Detailed Description

Embodiments of the present disclosure will be described in more detail below with reference to the accompanying drawings. While certain embodiments of the present disclosure are shown in the drawings, it should be understood that the present disclosure may be embodied in various forms and should not be construed as limited to the embodiments set forth herein. Rather, these embodiments are provided so that this disclosure will be thorough and complete. It should be understood that the drawings and embodiments of the present disclosure are for illustration purposes only and are not intended to limit the scope of the present disclosure.

It should be noted that, for convenience of description, only the portions related to the present application are shown in the drawings. Embodiments of the present disclosure and features of embodiments may be combined with each other without conflict.

The names of messages or information interacted between the various devices in the embodiments of the present disclosure are for illustrative purposes only and are not intended to limit the scope of such messages or information. The present disclosure will be described in detail below with reference to the accompanying drawings in conjunction with embodiments.

Fig. 1 illustrates an exemplary system architecture 100 for monitoring video codec devices according to an embodiment of the present disclosure.

Referring to fig. 1, a system architecture 100 may include a video acquisition device 101, a feature extraction device 102, a machine vision device 103, an encoding parameter setting device 104, a video encoding device 105, a storage transmission device 106, a network 107, a network 108, a network 109, a network 110, and a network 111. The network 107 is used as a medium to provide a communication link between the video capture device 101 and the feature extraction device 102. The network 108 is used as a medium to provide a communication link between the feature extraction device 102 and the machine vision device 103. Network 109 is the medium used to provide a communication link between video capture device 101 and video encoding device 105. The network 110 is used as a medium to provide a communication link between the feature extraction device 102 and the machine vision device 103. The network 110 also serves as a medium for providing a communication link between the machine vision device 103 and the video encoding device 105. The network 110 is also used to encode media that provides a communication link between the parameter setting device 104 and the video encoding device 105. The network 111 serves as a medium for providing a communication link between the video encoding device 105 and the storage transmission device 106. Network 107, network 108, network 109, network 110, and network 111 may include various connection types, such as wired, wireless communication links, or fiber optic cables, among others.

The video capture device 101 may interact with the feature extraction device 102 over the network 107 to transmit video information.

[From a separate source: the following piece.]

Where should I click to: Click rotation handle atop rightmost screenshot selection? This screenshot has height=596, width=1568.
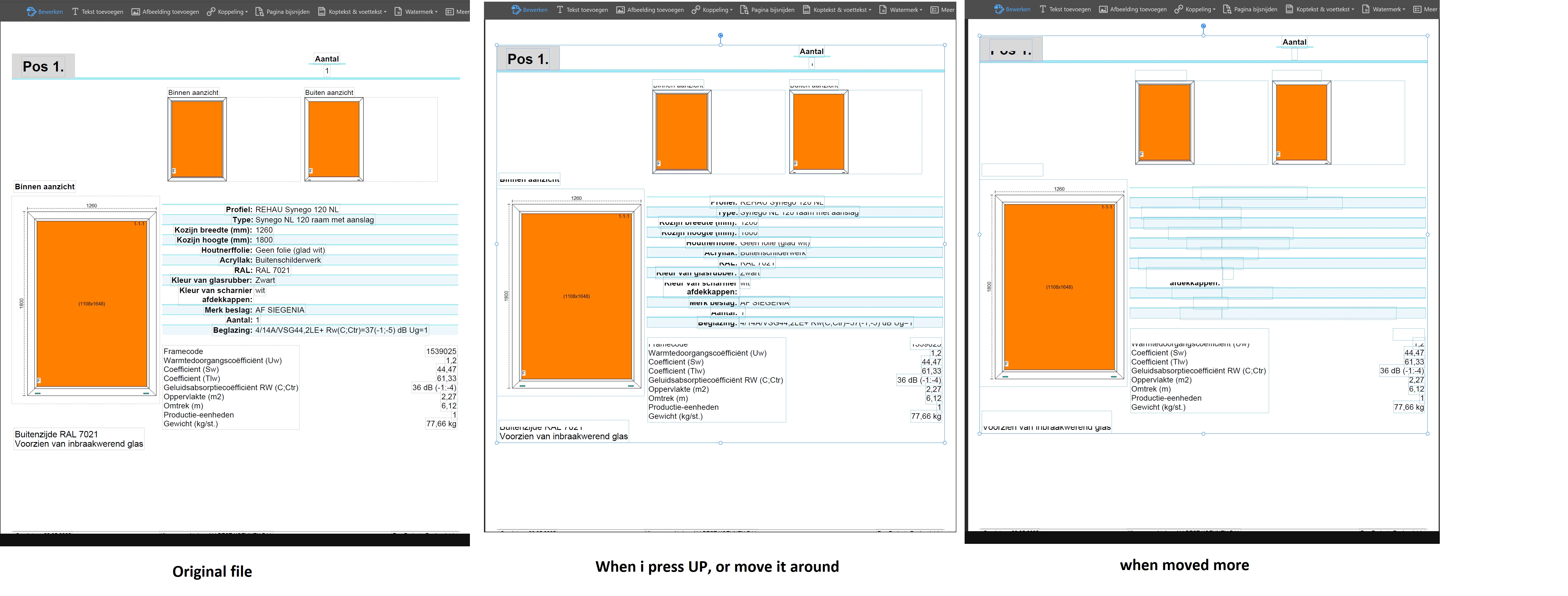1203,26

The video capture device 101 may be a variety of video information capture devices including, but not limited to, optical image sensors, infrared sensors, electronic radar, and the like.

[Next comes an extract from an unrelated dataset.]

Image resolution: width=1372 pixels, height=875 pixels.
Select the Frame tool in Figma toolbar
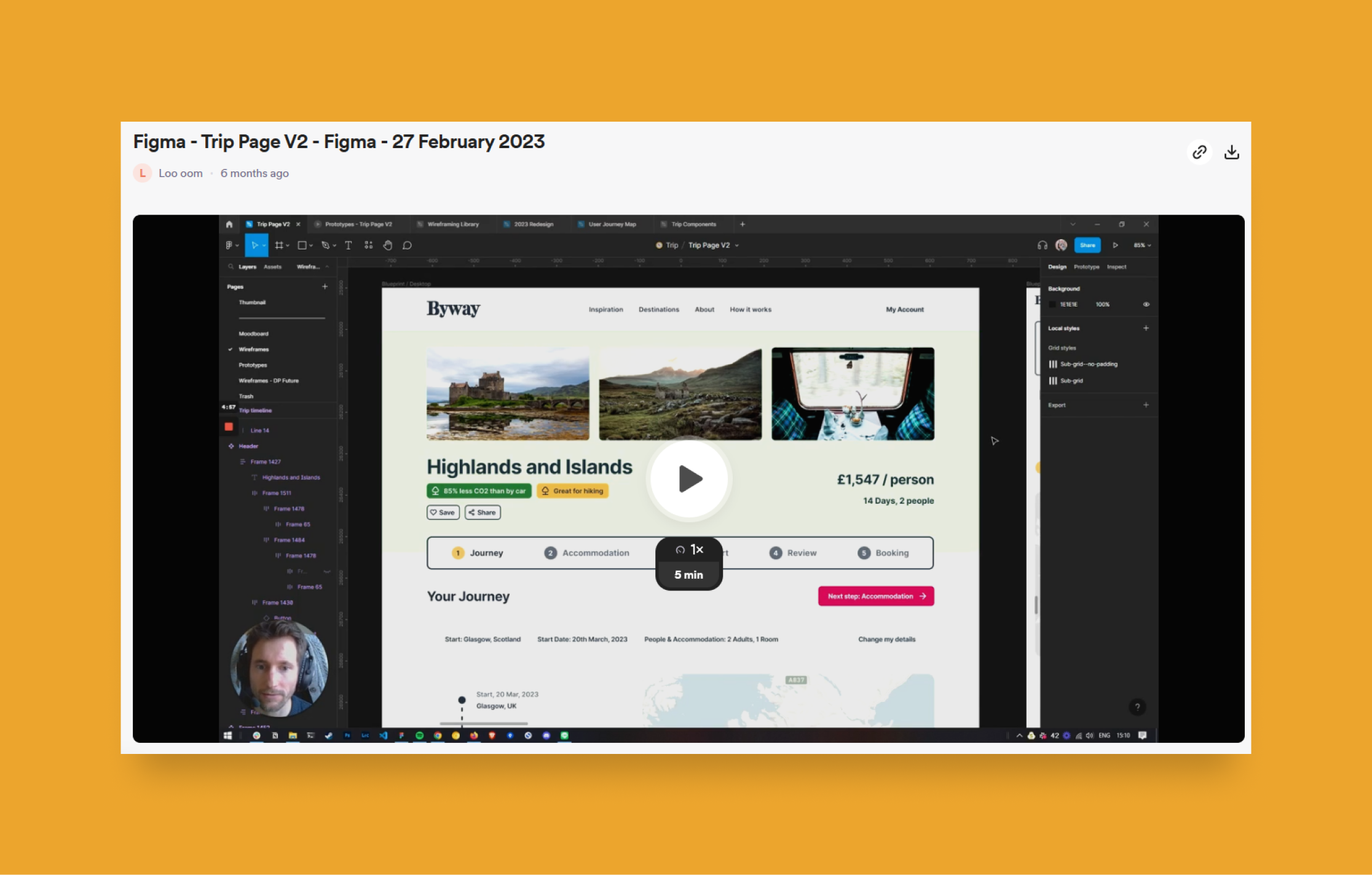pyautogui.click(x=279, y=245)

The video capture device 101 may interact with the video encoding device 105 over the network 109 to transmit video information. The video encoding device 105 may include, but is not limited to, an audio video compression codec chip, an information input channel, an information output channel, a network interface, an audio video interface, a protocol interface control, a serial communication interface, embedded software, and the like.

The feature extraction means 102 may interact with the encoding parameter setting means 104 via the network 108 to send feature extraction information. The feature extraction device 102 may support a neural network that includes a convolutional layer, a pooling layer, and a fully-connected layer, at least one of the following.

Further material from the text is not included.